WORK ITEM - The records that follow must be repeated exactly as they stand.

[Data entries]
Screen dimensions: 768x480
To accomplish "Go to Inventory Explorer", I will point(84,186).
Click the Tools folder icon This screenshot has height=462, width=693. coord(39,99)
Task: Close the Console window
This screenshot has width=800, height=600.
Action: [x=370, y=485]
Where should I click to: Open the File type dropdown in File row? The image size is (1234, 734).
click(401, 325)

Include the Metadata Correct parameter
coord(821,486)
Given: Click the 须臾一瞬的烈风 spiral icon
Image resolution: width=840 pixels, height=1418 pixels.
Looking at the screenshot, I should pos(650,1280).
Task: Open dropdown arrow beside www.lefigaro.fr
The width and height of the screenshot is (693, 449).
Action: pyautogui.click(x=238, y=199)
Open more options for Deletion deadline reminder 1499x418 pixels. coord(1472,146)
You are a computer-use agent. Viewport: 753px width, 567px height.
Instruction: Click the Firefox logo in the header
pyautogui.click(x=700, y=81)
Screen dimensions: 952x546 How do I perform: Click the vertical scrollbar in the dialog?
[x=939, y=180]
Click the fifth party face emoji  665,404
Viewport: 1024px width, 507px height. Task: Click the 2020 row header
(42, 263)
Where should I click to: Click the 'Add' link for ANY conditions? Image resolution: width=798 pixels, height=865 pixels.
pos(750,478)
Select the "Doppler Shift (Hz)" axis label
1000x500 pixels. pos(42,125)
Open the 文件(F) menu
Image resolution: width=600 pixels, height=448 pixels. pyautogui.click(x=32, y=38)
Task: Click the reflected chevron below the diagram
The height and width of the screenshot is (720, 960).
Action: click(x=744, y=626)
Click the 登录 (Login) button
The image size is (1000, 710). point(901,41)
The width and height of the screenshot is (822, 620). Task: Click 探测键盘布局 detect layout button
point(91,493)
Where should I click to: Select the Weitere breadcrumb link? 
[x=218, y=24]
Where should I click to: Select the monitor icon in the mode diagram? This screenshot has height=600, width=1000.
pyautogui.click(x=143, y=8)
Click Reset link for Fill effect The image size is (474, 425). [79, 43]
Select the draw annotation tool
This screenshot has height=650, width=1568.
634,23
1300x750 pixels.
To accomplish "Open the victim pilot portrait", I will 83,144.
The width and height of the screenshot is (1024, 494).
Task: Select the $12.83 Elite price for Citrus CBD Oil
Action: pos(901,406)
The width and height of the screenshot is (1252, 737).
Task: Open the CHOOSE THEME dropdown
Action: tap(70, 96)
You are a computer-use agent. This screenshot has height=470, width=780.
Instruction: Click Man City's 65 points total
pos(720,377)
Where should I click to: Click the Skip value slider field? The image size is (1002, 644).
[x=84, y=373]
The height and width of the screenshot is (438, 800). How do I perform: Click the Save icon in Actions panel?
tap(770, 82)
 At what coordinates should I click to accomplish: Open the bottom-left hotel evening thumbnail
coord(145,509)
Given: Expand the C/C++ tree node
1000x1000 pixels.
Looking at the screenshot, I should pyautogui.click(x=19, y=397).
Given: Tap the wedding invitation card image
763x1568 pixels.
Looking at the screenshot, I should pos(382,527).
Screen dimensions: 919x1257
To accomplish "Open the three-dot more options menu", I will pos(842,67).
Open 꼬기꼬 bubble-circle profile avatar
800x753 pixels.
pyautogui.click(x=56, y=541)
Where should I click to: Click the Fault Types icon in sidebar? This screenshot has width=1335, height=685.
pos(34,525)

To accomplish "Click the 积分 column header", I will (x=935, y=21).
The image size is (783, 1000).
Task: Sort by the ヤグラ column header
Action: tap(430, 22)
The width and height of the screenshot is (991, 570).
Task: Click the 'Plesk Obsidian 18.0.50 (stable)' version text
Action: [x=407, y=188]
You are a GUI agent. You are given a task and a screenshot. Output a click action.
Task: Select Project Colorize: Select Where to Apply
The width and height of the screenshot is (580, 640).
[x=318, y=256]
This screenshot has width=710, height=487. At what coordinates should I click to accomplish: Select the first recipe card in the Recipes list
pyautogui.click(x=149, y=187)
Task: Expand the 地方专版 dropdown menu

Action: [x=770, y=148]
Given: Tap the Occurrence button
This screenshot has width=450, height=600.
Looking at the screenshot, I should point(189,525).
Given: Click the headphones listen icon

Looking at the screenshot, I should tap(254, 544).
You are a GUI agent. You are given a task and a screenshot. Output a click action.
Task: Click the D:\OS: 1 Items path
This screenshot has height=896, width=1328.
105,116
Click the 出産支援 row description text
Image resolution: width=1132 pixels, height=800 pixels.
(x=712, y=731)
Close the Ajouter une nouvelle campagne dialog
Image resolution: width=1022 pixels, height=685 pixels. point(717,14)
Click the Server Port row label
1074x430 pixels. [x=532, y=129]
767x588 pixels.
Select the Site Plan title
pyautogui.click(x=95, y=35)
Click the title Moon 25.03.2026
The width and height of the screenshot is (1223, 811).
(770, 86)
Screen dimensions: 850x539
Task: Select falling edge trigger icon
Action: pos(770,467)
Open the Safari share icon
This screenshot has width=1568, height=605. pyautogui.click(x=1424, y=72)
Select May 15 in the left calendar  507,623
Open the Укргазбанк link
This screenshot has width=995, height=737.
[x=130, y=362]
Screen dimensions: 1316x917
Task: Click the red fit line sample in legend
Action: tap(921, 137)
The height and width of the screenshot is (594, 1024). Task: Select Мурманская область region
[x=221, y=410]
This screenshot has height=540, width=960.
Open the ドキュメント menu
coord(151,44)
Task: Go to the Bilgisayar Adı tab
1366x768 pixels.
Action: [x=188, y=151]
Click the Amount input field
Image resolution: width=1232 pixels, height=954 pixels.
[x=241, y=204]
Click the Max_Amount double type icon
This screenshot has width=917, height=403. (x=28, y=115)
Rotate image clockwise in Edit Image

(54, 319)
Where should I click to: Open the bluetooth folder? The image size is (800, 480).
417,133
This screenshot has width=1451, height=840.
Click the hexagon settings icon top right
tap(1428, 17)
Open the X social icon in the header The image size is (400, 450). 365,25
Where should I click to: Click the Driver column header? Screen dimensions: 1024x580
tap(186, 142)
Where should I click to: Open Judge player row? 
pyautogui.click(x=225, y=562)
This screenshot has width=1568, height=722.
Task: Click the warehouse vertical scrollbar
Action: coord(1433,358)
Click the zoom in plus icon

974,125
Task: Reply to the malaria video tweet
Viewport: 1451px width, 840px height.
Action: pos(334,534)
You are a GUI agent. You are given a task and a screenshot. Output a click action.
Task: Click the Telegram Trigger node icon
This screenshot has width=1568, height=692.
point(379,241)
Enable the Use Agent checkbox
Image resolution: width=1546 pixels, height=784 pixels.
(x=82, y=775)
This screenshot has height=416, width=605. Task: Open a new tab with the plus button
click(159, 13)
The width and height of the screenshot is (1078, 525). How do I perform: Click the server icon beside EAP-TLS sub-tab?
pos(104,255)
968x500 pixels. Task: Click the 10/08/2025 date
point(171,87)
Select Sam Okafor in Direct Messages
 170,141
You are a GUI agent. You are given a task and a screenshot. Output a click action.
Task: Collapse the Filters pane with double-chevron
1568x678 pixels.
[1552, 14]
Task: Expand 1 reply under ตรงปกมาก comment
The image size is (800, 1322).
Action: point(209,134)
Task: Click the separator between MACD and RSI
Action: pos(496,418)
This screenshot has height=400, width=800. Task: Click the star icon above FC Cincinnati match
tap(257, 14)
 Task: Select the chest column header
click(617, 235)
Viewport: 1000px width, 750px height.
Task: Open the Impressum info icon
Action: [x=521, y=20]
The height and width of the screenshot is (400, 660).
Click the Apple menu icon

REPLY TO THE EXERCISE -
Screen dimensions: 768x480
To accomplish "Go to Inventory Explorer", I will point(84,186).
Click the Tools folder icon This screenshot has height=462, width=693. coord(39,99)
Task: Close the Console window
This screenshot has width=800, height=600.
Action: [x=370, y=485]
Where should I click to: Open the File type dropdown in File row? The image size is (1234, 734).
click(401, 325)

Include the Metadata Correct parameter
coord(821,486)
Given: Click the 须臾一瞬的烈风 spiral icon
Image resolution: width=840 pixels, height=1418 pixels.
Looking at the screenshot, I should pos(650,1280).
Task: Open dropdown arrow beside www.lefigaro.fr
The width and height of the screenshot is (693, 449).
Action: pyautogui.click(x=238, y=199)
Open more options for Deletion deadline reminder 1499x418 pixels. coord(1472,146)
You are a computer-use agent. Viewport: 753px width, 567px height.
Instruction: Click the Firefox logo in the header
pyautogui.click(x=700, y=81)
Screen dimensions: 952x546 How do I perform: Click the vertical scrollbar in the dialog?
[x=939, y=180]
Click the fifth party face emoji  665,404
Viewport: 1024px width, 507px height. Task: Click the 2020 row header
(42, 263)
Where should I click to: Click the 'Add' link for ANY conditions? Image resolution: width=798 pixels, height=865 pixels.
pos(750,478)
Select the "Doppler Shift (Hz)" axis label
1000x500 pixels. pos(42,125)
Open the 文件(F) menu
Image resolution: width=600 pixels, height=448 pixels. pyautogui.click(x=32, y=38)
Task: Click the reflected chevron below the diagram
The height and width of the screenshot is (720, 960).
Action: click(x=744, y=626)
Click the 登录 (Login) button
The image size is (1000, 710). point(901,41)
The width and height of the screenshot is (822, 620). Task: Click 探测键盘布局 detect layout button
point(91,493)
Where should I click to: Select the Weitere breadcrumb link? 
[x=218, y=24]
Where should I click to: Select the monitor icon in the mode diagram? This screenshot has height=600, width=1000.
pyautogui.click(x=143, y=8)
Click Reset link for Fill effect The image size is (474, 425). [79, 43]
Select the draw annotation tool
This screenshot has height=650, width=1568.
634,23
1300x750 pixels.
To accomplish "Open the victim pilot portrait", I will 83,144.
The width and height of the screenshot is (1024, 494).
Task: Select the $12.83 Elite price for Citrus CBD Oil
Action: pos(901,406)
The width and height of the screenshot is (1252, 737).
Task: Open the CHOOSE THEME dropdown
Action: tap(70, 96)
You are a computer-use agent. This screenshot has height=470, width=780.
Instruction: Click Man City's 65 points total
pos(720,377)
Where should I click to: Click the Skip value slider field? The image size is (1002, 644).
[x=84, y=373]
The height and width of the screenshot is (438, 800). How do I perform: Click the Save icon in Actions panel?
tap(770, 82)
 At what coordinates should I click to accomplish: Open the bottom-left hotel evening thumbnail
coord(145,509)
Given: Expand the C/C++ tree node
1000x1000 pixels.
Looking at the screenshot, I should pyautogui.click(x=19, y=397).
Given: Tap the wedding invitation card image
763x1568 pixels.
Looking at the screenshot, I should pos(382,527).
Screen dimensions: 919x1257
To accomplish "Open the three-dot more options menu", I will pos(842,67).
Open 꼬기꼬 bubble-circle profile avatar
800x753 pixels.
pyautogui.click(x=56, y=541)
Where should I click to: Click the Fault Types icon in sidebar? This screenshot has width=1335, height=685.
pos(34,525)

To accomplish "Click the 积分 column header", I will (x=935, y=21).
The image size is (783, 1000).
Task: Sort by the ヤグラ column header
Action: tap(430, 22)
The width and height of the screenshot is (991, 570).
Task: Click the 'Plesk Obsidian 18.0.50 (stable)' version text
Action: [x=407, y=188]
You are a GUI agent. You are given a task and a screenshot. Output a click action.
Task: Select Project Colorize: Select Where to Apply
The width and height of the screenshot is (580, 640).
[x=318, y=256]
This screenshot has width=710, height=487. At what coordinates should I click to accomplish: Select the first recipe card in the Recipes list
pyautogui.click(x=149, y=187)
Task: Expand the 地方专版 dropdown menu

Action: [x=770, y=148]
Given: Tap the Occurrence button
This screenshot has width=450, height=600.
Looking at the screenshot, I should point(189,525).
Given: Click the headphones listen icon

Looking at the screenshot, I should tap(254, 544).
You are a GUI agent. You are given a task and a screenshot. Output a click action.
Task: Click the D:\OS: 1 Items path
This screenshot has height=896, width=1328.
105,116
Click the 出産支援 row description text
Image resolution: width=1132 pixels, height=800 pixels.
(x=712, y=731)
Close the Ajouter une nouvelle campagne dialog
Image resolution: width=1022 pixels, height=685 pixels. point(717,14)
Click the Server Port row label
1074x430 pixels. [x=532, y=129]
767x588 pixels.
Select the Site Plan title
pyautogui.click(x=95, y=35)
Click the title Moon 25.03.2026
The width and height of the screenshot is (1223, 811).
(770, 86)
Screen dimensions: 850x539
Task: Select falling edge trigger icon
Action: pos(770,467)
Open the Safari share icon
This screenshot has width=1568, height=605. pyautogui.click(x=1424, y=72)
Select May 15 in the left calendar  507,623
Open the Укргазбанк link
This screenshot has width=995, height=737.
[x=130, y=362]
Screen dimensions: 1316x917
Task: Click the red fit line sample in legend
Action: tap(921, 137)
The height and width of the screenshot is (594, 1024). Task: Select Мурманская область region
[x=221, y=410]
This screenshot has height=540, width=960.
Open the ドキュメント menu
coord(151,44)
Task: Go to the Bilgisayar Adı tab
1366x768 pixels.
Action: [x=188, y=151]
Click the Amount input field
Image resolution: width=1232 pixels, height=954 pixels.
[x=241, y=204]
Click the Max_Amount double type icon
This screenshot has width=917, height=403. (x=28, y=115)
Rotate image clockwise in Edit Image

(54, 319)
Where should I click to: Open the bluetooth folder? The image size is (800, 480).
417,133
This screenshot has width=1451, height=840.
Click the hexagon settings icon top right
tap(1428, 17)
Open the X social icon in the header The image size is (400, 450). 365,25
Where should I click to: Click the Driver column header? Screen dimensions: 1024x580
tap(186, 142)
Where should I click to: Open Judge player row? 
pyautogui.click(x=225, y=562)
This screenshot has width=1568, height=722.
Task: Click the warehouse vertical scrollbar
Action: coord(1433,358)
Click the zoom in plus icon

974,125
Task: Reply to the malaria video tweet
Viewport: 1451px width, 840px height.
Action: pos(334,534)
You are a GUI agent. You are given a task and a screenshot. Output a click action.
Task: Click the Telegram Trigger node icon
This screenshot has width=1568, height=692.
point(379,241)
Enable the Use Agent checkbox
Image resolution: width=1546 pixels, height=784 pixels.
(x=82, y=775)
This screenshot has height=416, width=605. Task: Open a new tab with the plus button
click(159, 13)
The width and height of the screenshot is (1078, 525). How do I perform: Click the server icon beside EAP-TLS sub-tab?
pos(104,255)
968x500 pixels. Task: Click the 10/08/2025 date
point(171,87)
Select Sam Okafor in Direct Messages
 170,141
You are a GUI agent. You are given a task and a screenshot. Output a click action.
Task: Collapse the Filters pane with double-chevron
1568x678 pixels.
[1552, 14]
Task: Expand 1 reply under ตรงปกมาก comment
The image size is (800, 1322).
Action: point(209,134)
Task: Click the separator between MACD and RSI
Action: pos(496,418)
This screenshot has height=400, width=800. Task: Click the star icon above FC Cincinnati match
tap(257, 14)
 Task: Select the chest column header
click(617, 235)
Viewport: 1000px width, 750px height.
Task: Open the Impressum info icon
Action: [x=521, y=20]
The height and width of the screenshot is (400, 660).
Click the Apple menu icon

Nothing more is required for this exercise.